Saturday, 14 April 2012

Purge - Sofi Oksanen (Estonia)

Deep in an Estonian forest, two women, one young, one old, are hiding. Zara is a prostitute and a murderer, on the run from brutal captors – men who know how to punish a woman. Aliide offers refuge but not safety: she has her own criminal secrets – traitorous crimes of passion and revenge committed long ago, during the country’s brutal Soviet years. Both women have survived lives of abuse. But this time their survival depends on revealing the one thing history has taught them to keep safely hidden: the truth. A haunting, intimate and gripping story of suspicion, betrayal and retribution against a backdrop of Soviet oppression and European war.

Sofi Oksanen although born in Finland, is of Estonian extraction through her mother, who emigrated to Finland from the former Soviet republic in 1970. She is the author of three highly acclaimed works, this being the third and most recent.
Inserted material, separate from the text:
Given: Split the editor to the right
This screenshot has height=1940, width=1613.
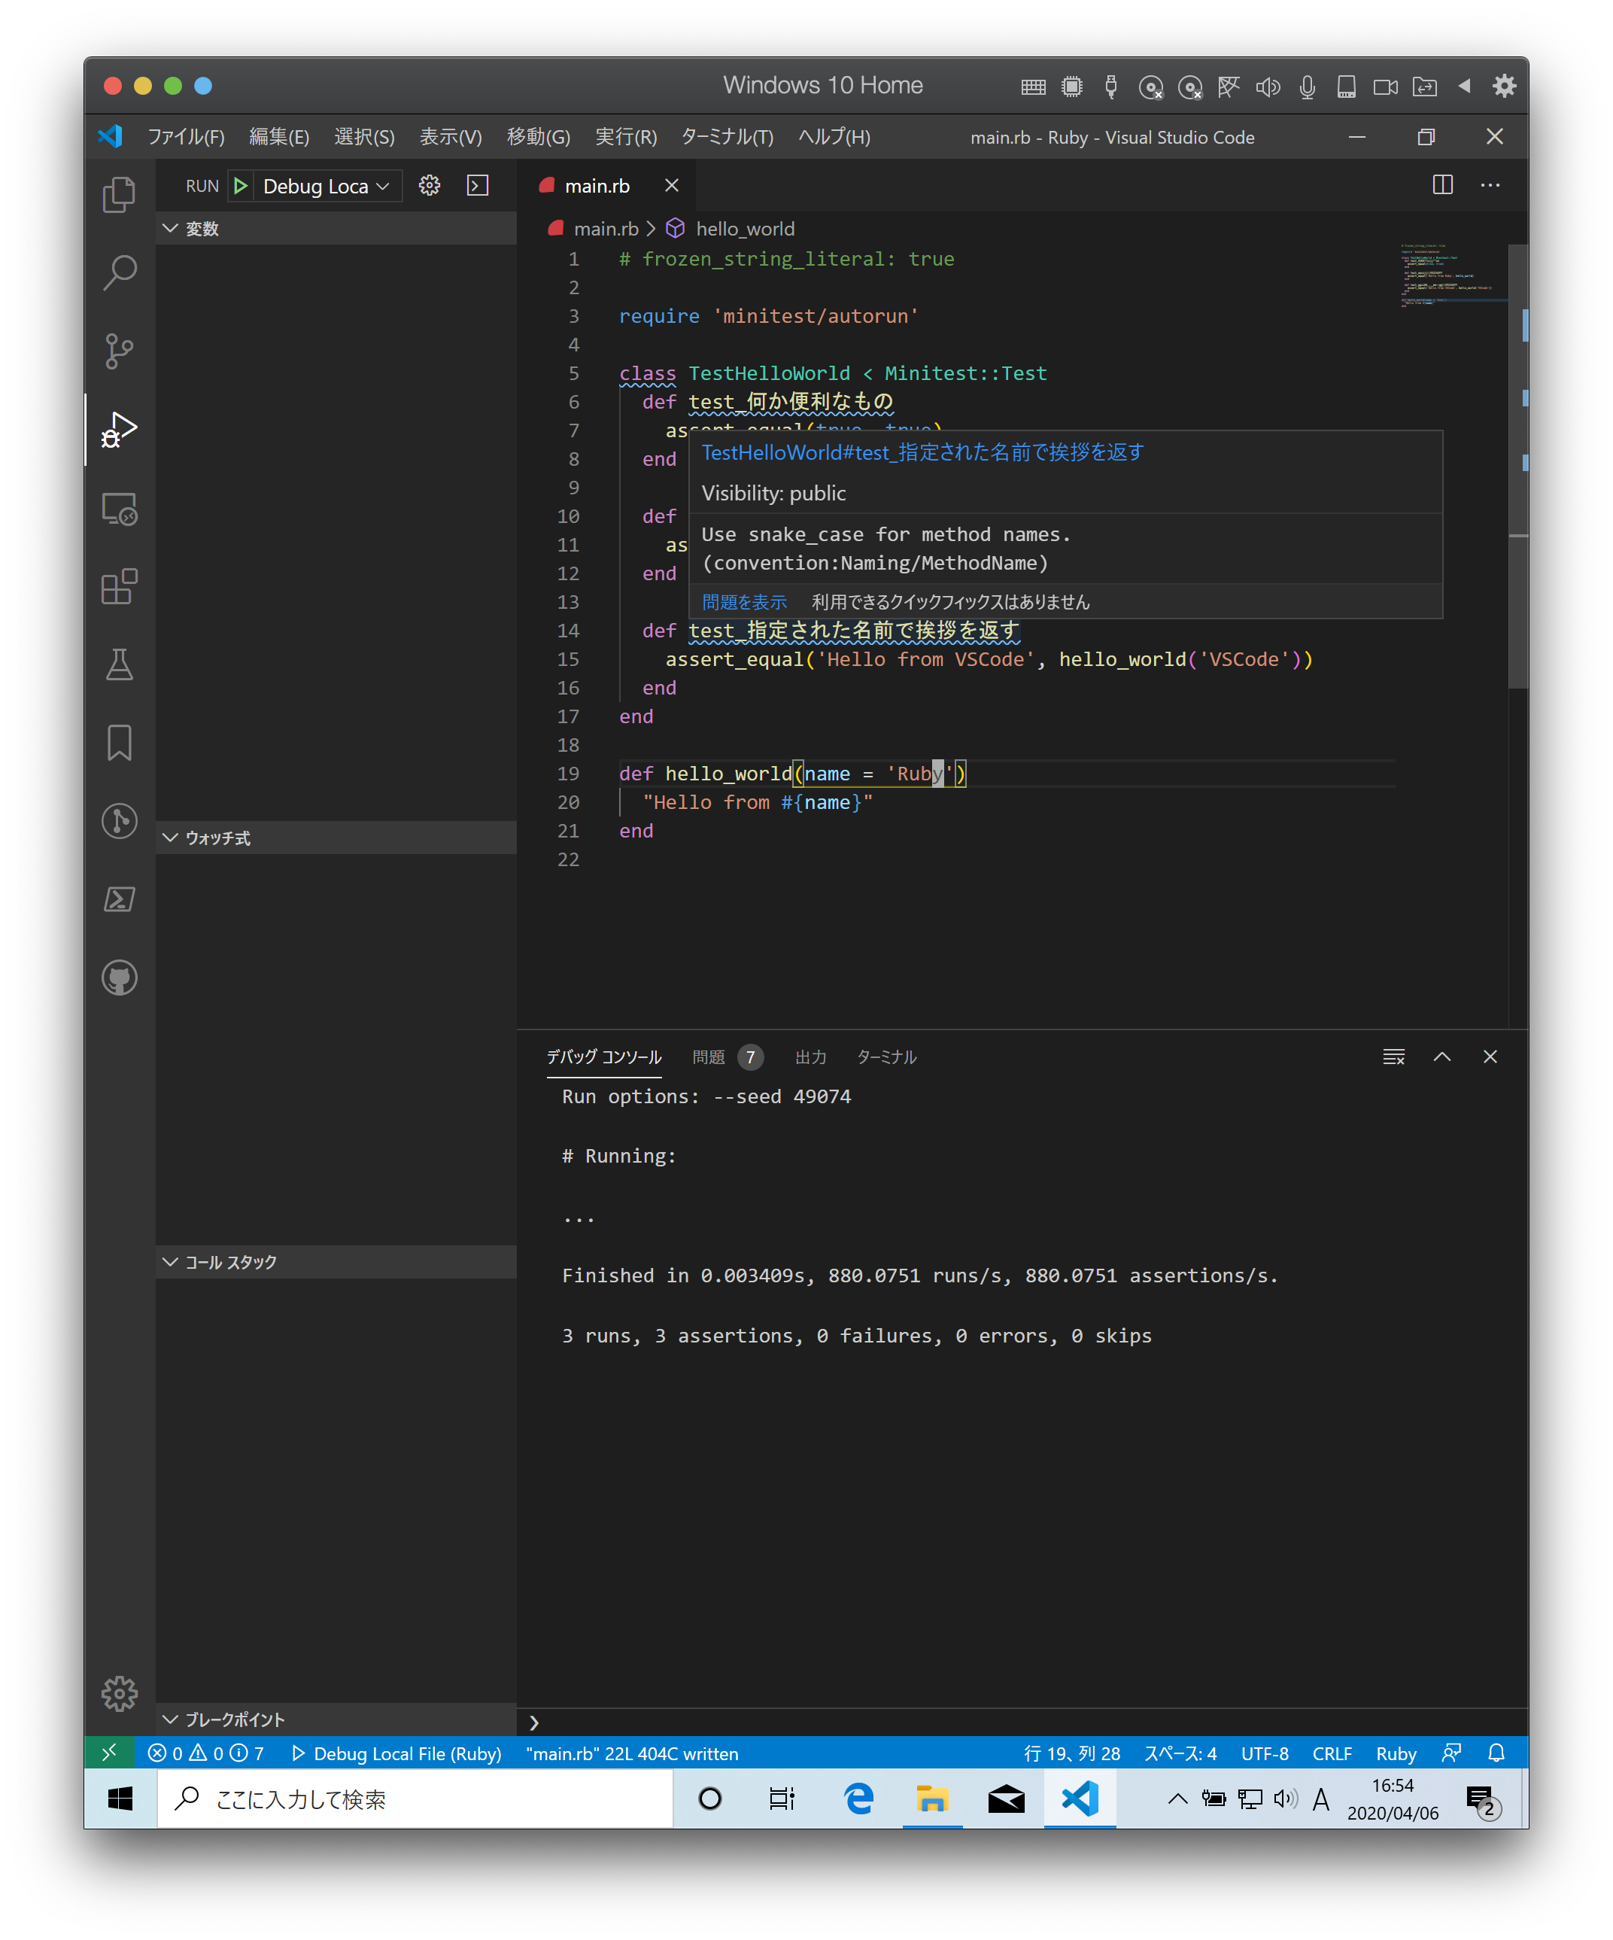Looking at the screenshot, I should 1442,186.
This novel, which is set of course in Estonia covers the period from the late 1940's through to the early 1990's, shortly after the country regained independence.    

When we first meet the main character, Aliide Truu, she is living a somewhat solitary life in an Estonian village set deep in the forest. One morning after waging war against a fly, she spots something strange outside her window - unsure as to what it is, she investigates only to find that it a young woman in a somewhat dilapidated state, brusied and battered with torn clothes. Aliide's instincts tell her that she should leave the girl where she is, but because she can sense the danger that this girl is in, against her instincts, she takes her in.    
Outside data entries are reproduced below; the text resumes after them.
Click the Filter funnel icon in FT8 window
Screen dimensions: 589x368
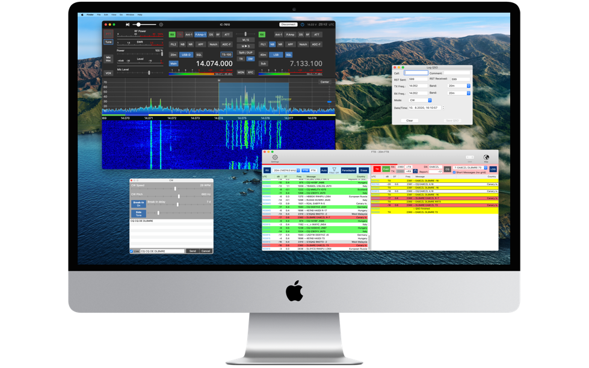333,169
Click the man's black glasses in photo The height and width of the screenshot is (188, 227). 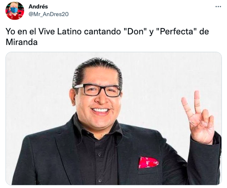pyautogui.click(x=97, y=90)
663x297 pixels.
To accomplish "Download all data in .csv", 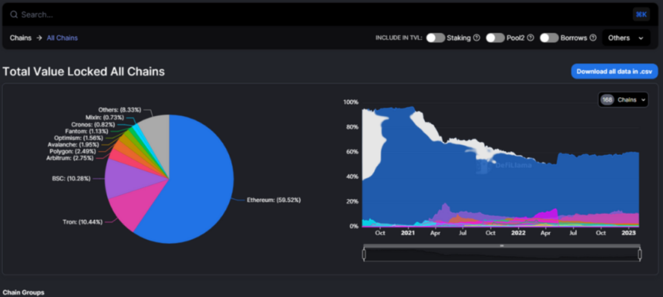I will (x=614, y=71).
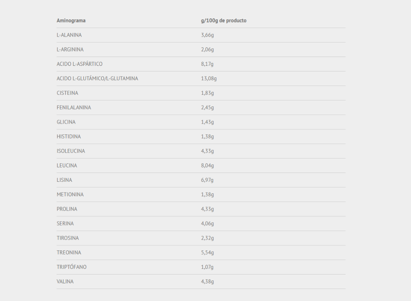The width and height of the screenshot is (411, 301).
Task: Click the HISTIDINA row label
Action: point(69,136)
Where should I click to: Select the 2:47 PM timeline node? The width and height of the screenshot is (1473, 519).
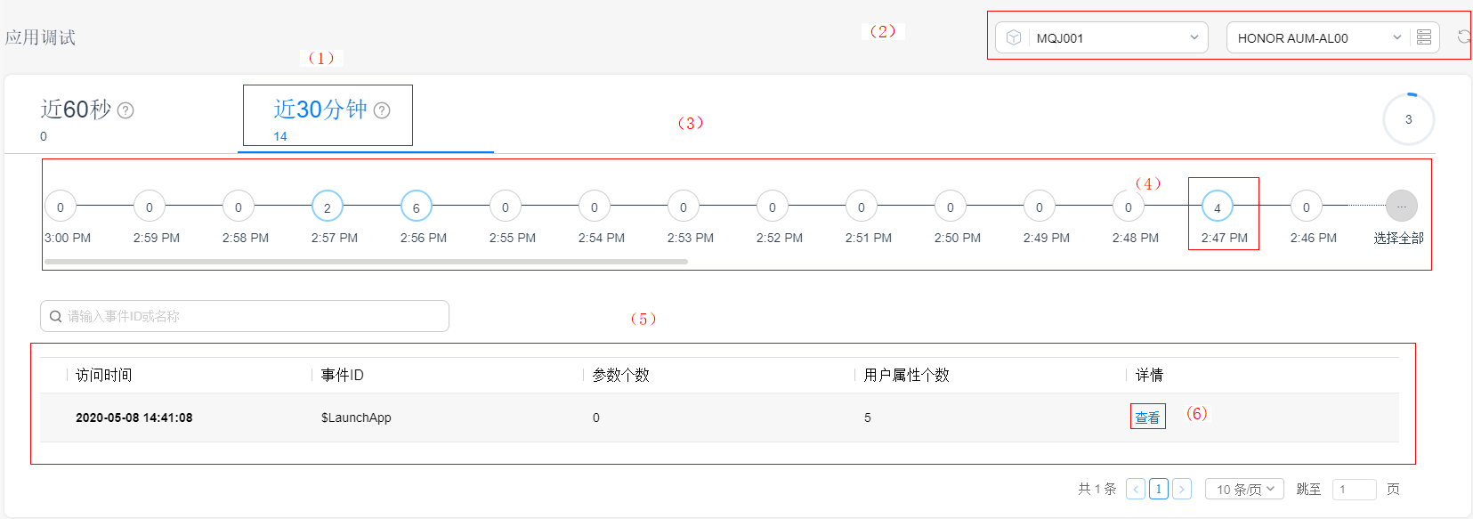click(x=1217, y=207)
Slowly the girl's (whose name is Zara) past begins to unfold, and at the same time, so does Aliide's, for both are harbouring deep and terrible secrets. In Aliide's case the secrets are half a decade old, but she is connected to Zara in ways that she does not realise, for unbeknown to her, Zara is the daughter of her neice, whose mother, Aliide's sister was sent to Siberia as a traitor during the Communist years, by Aliide's own husband. 
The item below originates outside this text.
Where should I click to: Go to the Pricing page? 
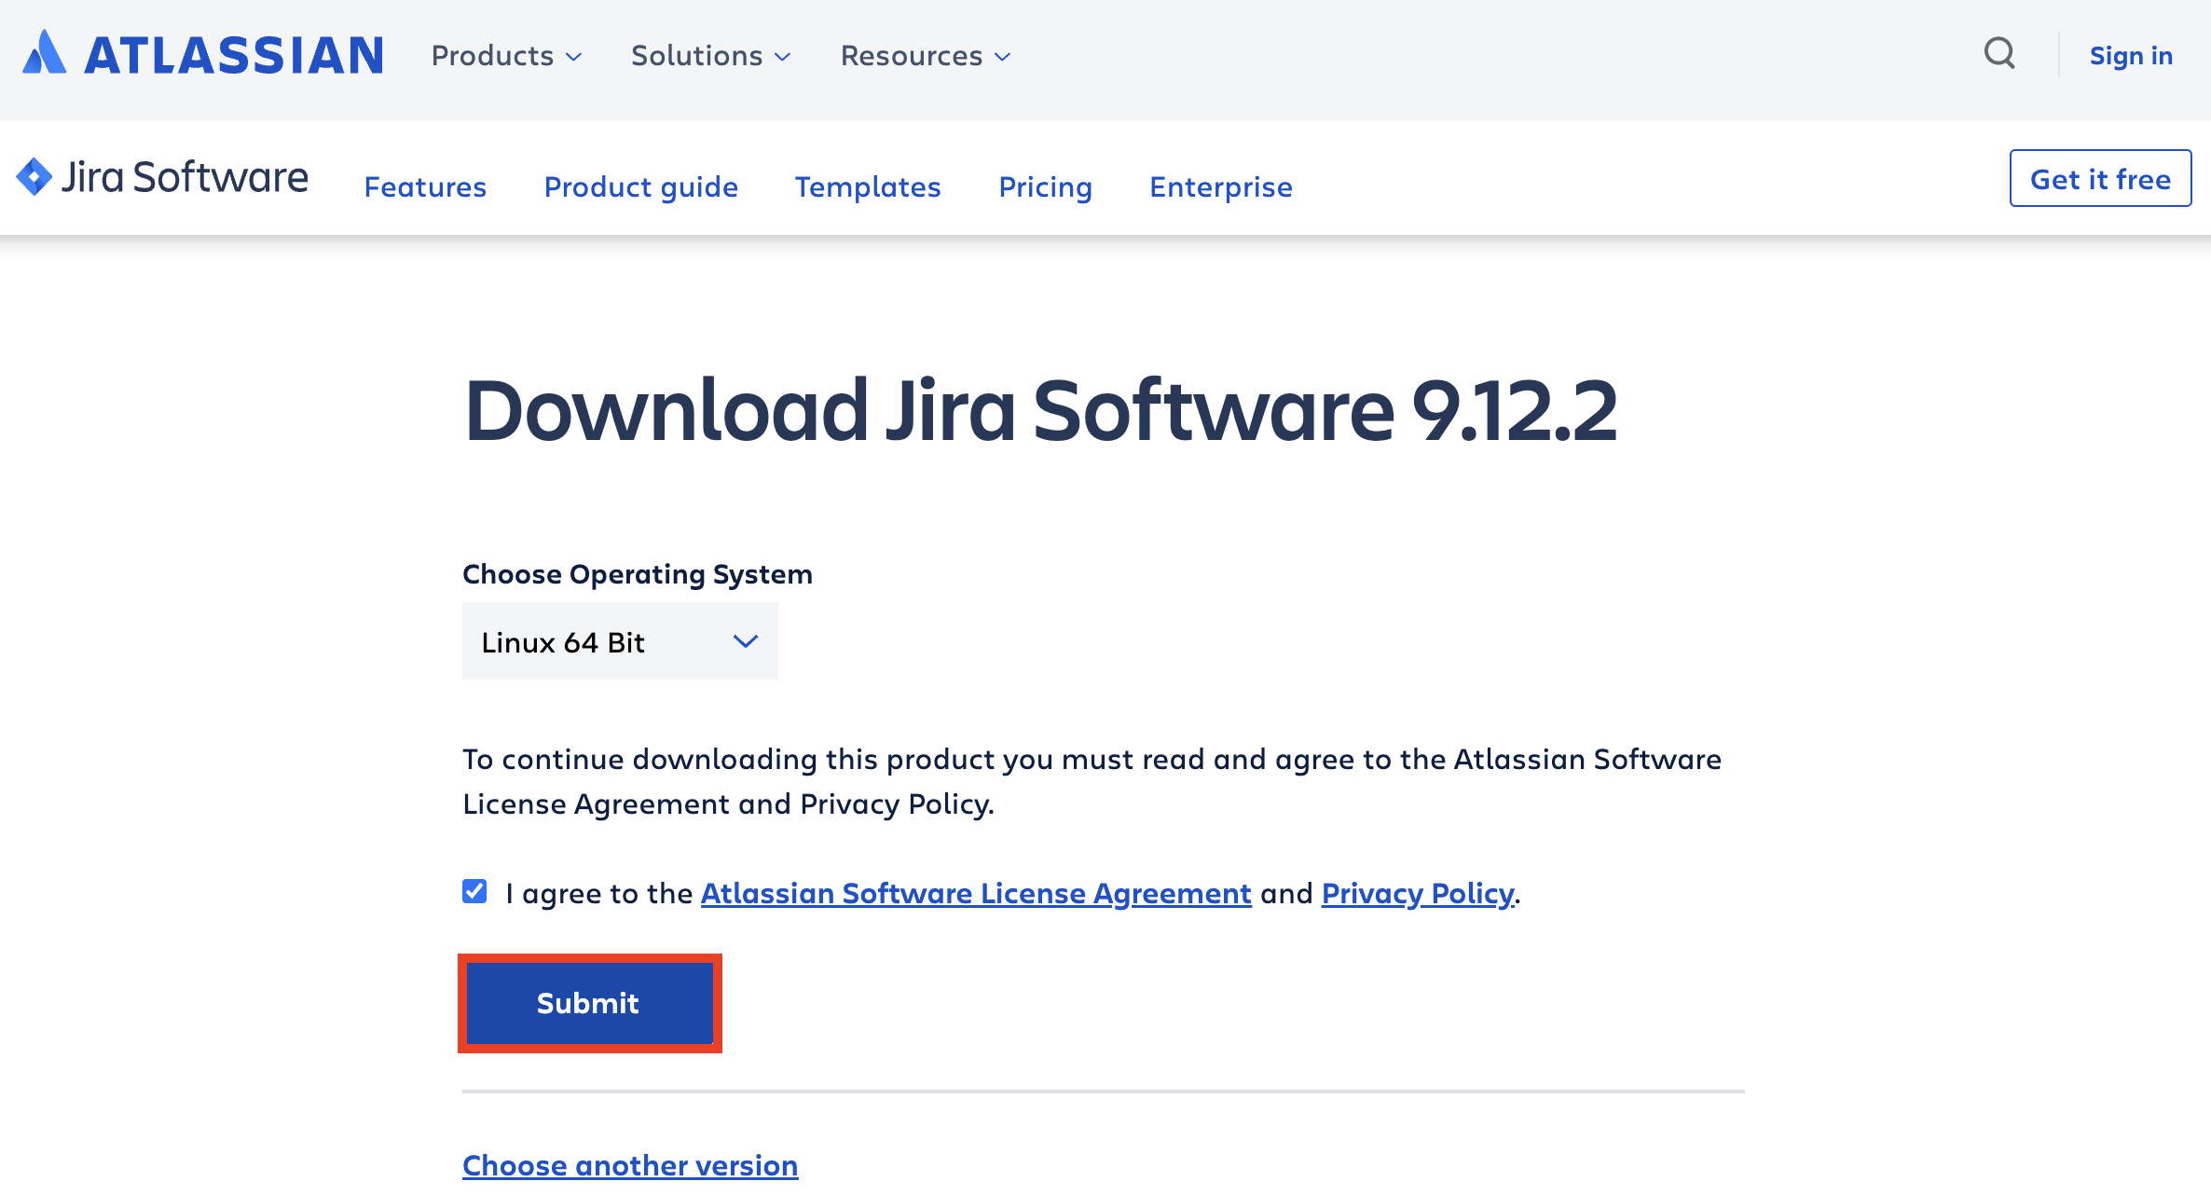coord(1045,186)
As the two stories unfold, we begin to understand more about the history of Estonia and the choices and consequences of those choices, that her citizens had to make in order to survive. The two women on the surface at least are very different, and yet they are the same, victims of circumstance, of perhaps having made the wrong choices, choices that nevertheless they felt they had to make and choices that once made, could not be unmade.

This would for those of a more sensitive disposition be a somewhat disturbing book, exploring as it does prostitution, trafficking, and betrayal in no short amount, but there are two sides to each story, and this is also a book about survival and redemption and of what the human spirit can endure when pushed almost to the very edge. For me it is a must read.